Ma sono il minimo sindacale nei confronti di un provvedimento che, invece, fa acqua da molte parti e non risolve, a parte creare un’aspettativa nei confronti dei cittadini, in alcun modo il problema dell’impianto istituzionale del nostro Paese e, soprattutto, non affronta con il dovuto coraggio quello che è il tema centrale della frammentazione, dell’eterogeneità, della dispersione amministrativa del nostro Paese rappresentato dagli 8 mila e più comuni che insistono sul territorio, con una differenziazione geografica enorme da regione a regione, da area geografica ad area geografica e che non fanno che rendere ancora più debole quel territorio che ogni giorno vediamo crollare, dimostrando tutte le sue debolezze sotto i nostri piedi.

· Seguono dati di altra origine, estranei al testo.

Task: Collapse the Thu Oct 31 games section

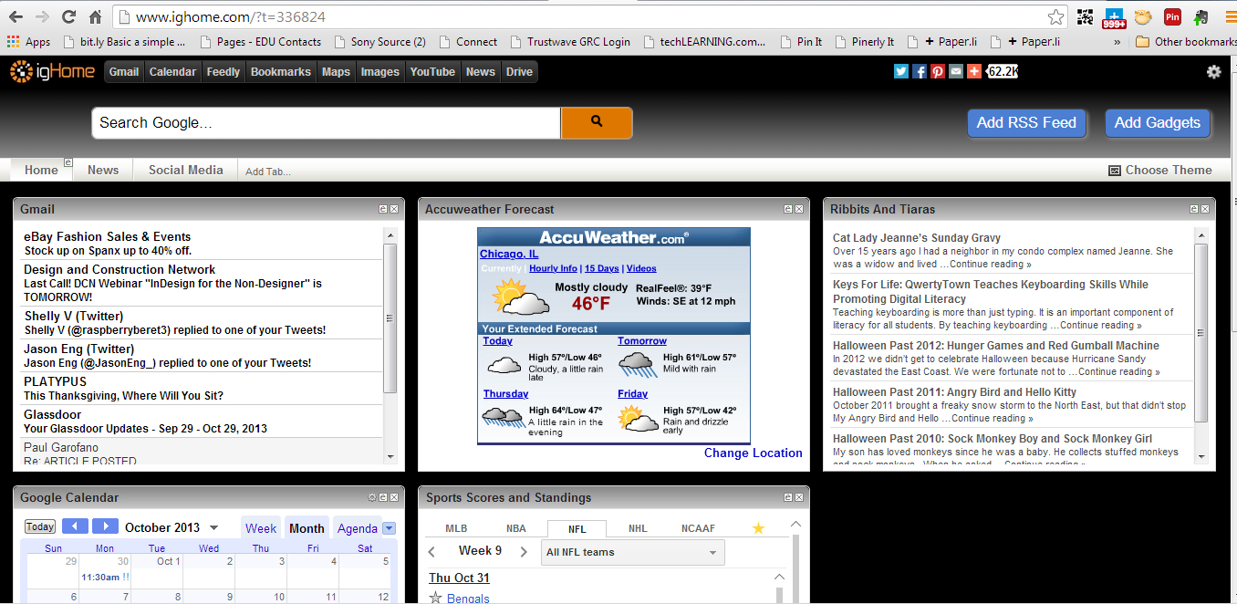Action: point(779,577)
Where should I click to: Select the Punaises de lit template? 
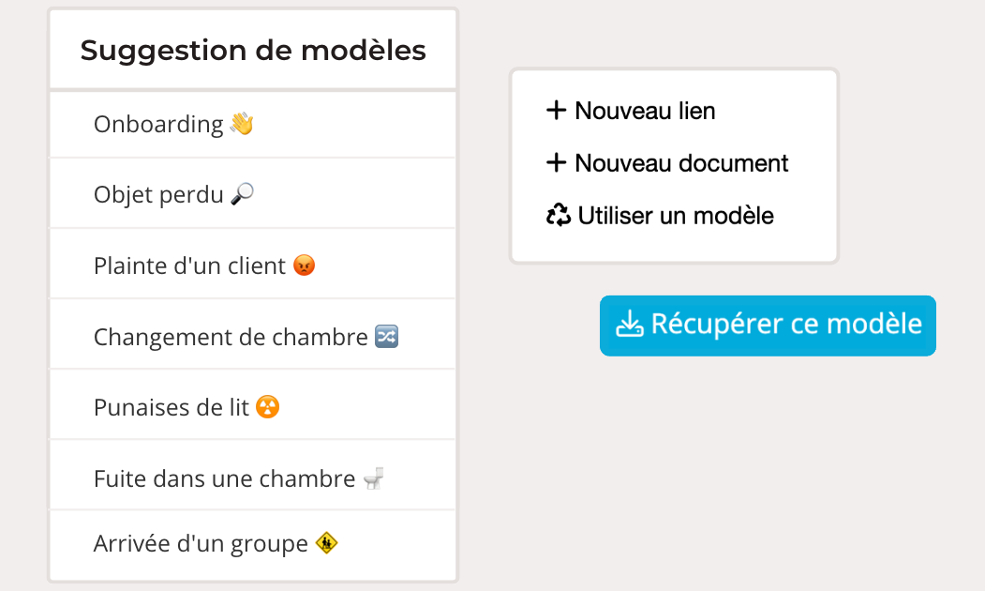[x=172, y=407]
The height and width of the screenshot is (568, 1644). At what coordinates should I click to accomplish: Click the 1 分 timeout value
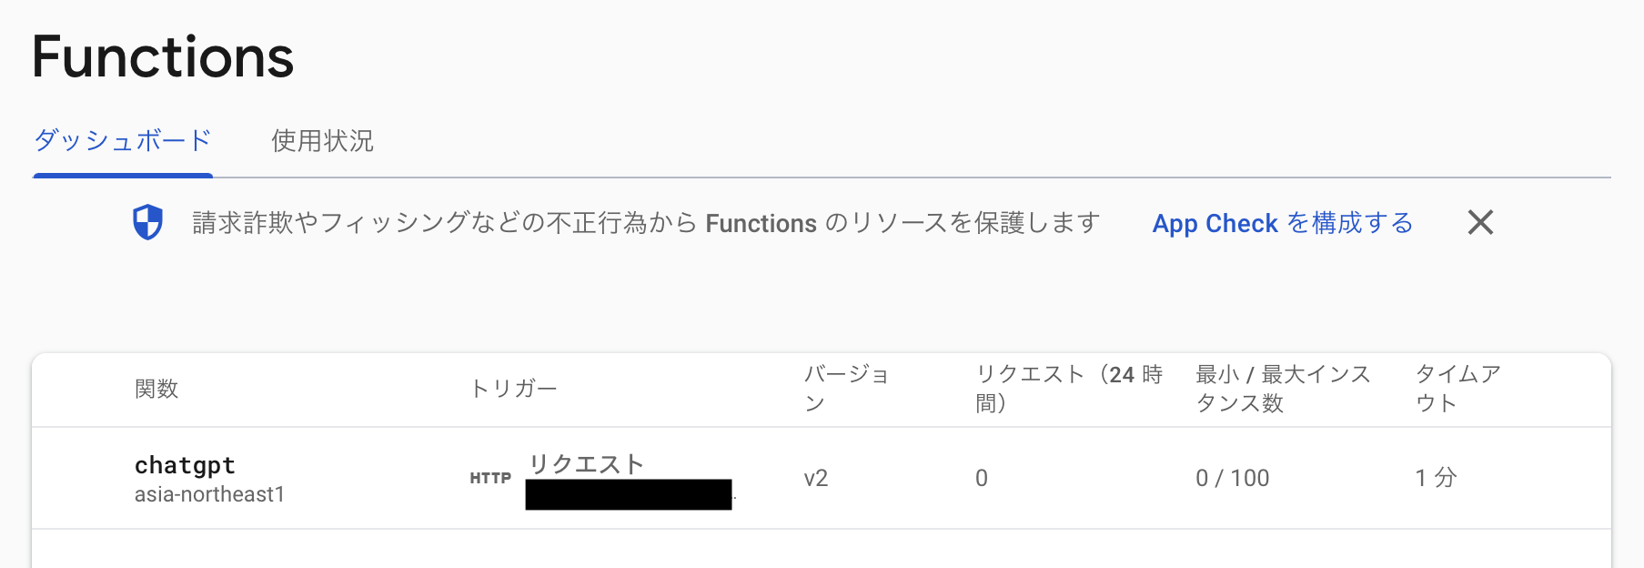(x=1436, y=477)
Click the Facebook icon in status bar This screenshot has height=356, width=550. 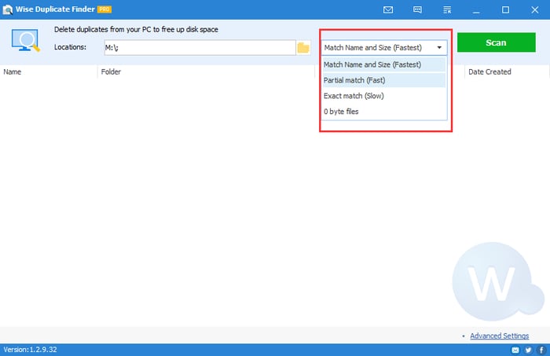(541, 349)
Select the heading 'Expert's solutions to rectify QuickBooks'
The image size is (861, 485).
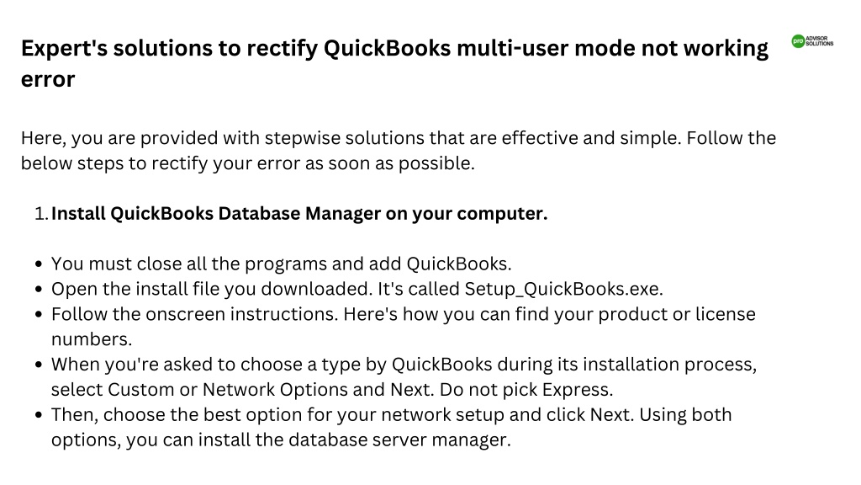(x=236, y=48)
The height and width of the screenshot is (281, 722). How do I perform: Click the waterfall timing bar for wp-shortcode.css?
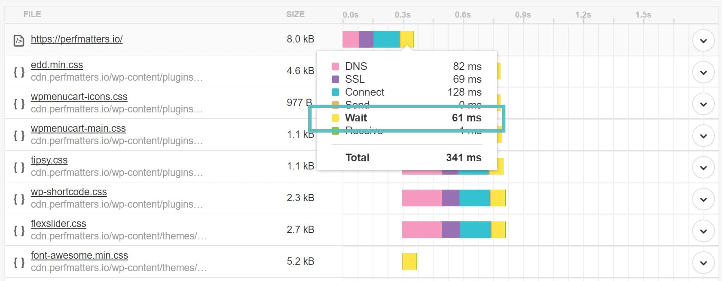pyautogui.click(x=453, y=198)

Credo che ci sarebbe stata la necessità di un maggior coraggio, non tanto rispetto alle unioni o alle convenzioni e molto spesso i comuni scelgono, nel dato confusionale, la seconda delle ipotesi, quella delle convenzioni, senza addivenire a quel necessario spirito di riduzione di questa frammentazione, che è quello proprio della fusione di comuni. Infatti, troppo debole è l’intervento e l’incentivo nei confronti della fusione. E solo da quello si può partire per una riduzione effettiva del numero di enti amministrativi disseminati sul territorio, attraverso una forma volontaria di aggregazione. Ma in questo provvedimento è troppo debole lo spirito, per come lo immaginiamo.

Tutto sommato questo provvedimento è un provvedimento ancora una volta zoppo, soprattutto perché interviene su un settore e su una materia di rango costituzionale, quindi intervenendo prima che la riforma sia realizzata. E’ zoppo perché è mancato un reale confronto con i diretti interessati, i cittadini e gli amministratori, senza valutare le esperienze virtuose che in questi anni sono state fatte anche nell’amministrazione degli enti locali, senza valorizzarle. Tutto ciò non porta a un disegno compiuto, ma semplicemente a una scarsa legittimazione della classe politica e a una scarsa legittimazione di quelli che sono gli interventi nei confronti dei cittadini.